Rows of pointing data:
[start]
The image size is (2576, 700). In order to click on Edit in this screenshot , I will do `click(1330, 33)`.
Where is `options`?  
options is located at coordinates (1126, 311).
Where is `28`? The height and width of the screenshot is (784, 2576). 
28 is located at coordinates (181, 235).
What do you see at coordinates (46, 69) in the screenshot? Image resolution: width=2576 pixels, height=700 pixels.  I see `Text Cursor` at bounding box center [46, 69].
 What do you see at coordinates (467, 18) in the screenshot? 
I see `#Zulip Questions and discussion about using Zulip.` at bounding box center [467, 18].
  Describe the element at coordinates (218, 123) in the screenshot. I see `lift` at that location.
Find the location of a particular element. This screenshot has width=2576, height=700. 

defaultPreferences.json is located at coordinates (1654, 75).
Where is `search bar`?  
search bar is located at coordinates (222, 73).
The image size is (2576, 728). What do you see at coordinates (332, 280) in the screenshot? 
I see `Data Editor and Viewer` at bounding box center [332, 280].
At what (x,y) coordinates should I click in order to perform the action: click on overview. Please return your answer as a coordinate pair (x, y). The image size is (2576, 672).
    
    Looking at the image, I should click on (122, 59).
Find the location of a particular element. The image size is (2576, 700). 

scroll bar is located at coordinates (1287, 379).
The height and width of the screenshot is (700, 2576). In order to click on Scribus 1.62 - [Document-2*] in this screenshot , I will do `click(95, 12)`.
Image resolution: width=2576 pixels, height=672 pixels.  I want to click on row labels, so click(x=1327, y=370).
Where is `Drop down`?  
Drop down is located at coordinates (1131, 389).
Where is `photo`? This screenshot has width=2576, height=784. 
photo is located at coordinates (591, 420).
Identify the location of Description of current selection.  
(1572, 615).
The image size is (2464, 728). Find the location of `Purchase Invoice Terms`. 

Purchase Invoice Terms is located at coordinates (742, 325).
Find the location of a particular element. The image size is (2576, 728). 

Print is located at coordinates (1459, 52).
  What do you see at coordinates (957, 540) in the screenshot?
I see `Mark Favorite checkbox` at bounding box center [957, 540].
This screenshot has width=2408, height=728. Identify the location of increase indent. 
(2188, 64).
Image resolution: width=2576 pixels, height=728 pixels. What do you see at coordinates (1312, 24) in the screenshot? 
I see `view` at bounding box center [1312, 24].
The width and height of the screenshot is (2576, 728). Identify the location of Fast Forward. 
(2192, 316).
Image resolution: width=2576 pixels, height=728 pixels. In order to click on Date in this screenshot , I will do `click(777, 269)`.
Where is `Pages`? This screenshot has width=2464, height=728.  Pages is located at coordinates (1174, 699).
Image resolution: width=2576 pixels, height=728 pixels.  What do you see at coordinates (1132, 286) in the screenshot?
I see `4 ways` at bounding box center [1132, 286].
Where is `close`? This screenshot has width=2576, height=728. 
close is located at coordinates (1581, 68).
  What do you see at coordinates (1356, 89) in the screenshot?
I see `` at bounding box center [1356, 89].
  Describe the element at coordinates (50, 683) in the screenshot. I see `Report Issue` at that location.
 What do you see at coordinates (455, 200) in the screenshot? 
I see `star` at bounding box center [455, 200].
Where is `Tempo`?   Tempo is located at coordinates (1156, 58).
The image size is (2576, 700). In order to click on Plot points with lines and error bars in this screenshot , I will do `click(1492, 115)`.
[end]
Written task: Please rename "Image resolution" to "Display resolution" in the stretch from the line containing "The width and" through the line containing "center [1132, 286].", and give back only those lines with nothing else altered.

Task result:
The width and height of the screenshot is (2576, 728). Identify the location of Fast Forward. 
(2192, 316).
Display resolution: width=2576 pixels, height=728 pixels. In order to click on Date in this screenshot , I will do `click(777, 269)`.
Where is `Pages`? This screenshot has width=2464, height=728.  Pages is located at coordinates (1174, 699).
Display resolution: width=2576 pixels, height=728 pixels.  What do you see at coordinates (1132, 286) in the screenshot?
I see `4 ways` at bounding box center [1132, 286].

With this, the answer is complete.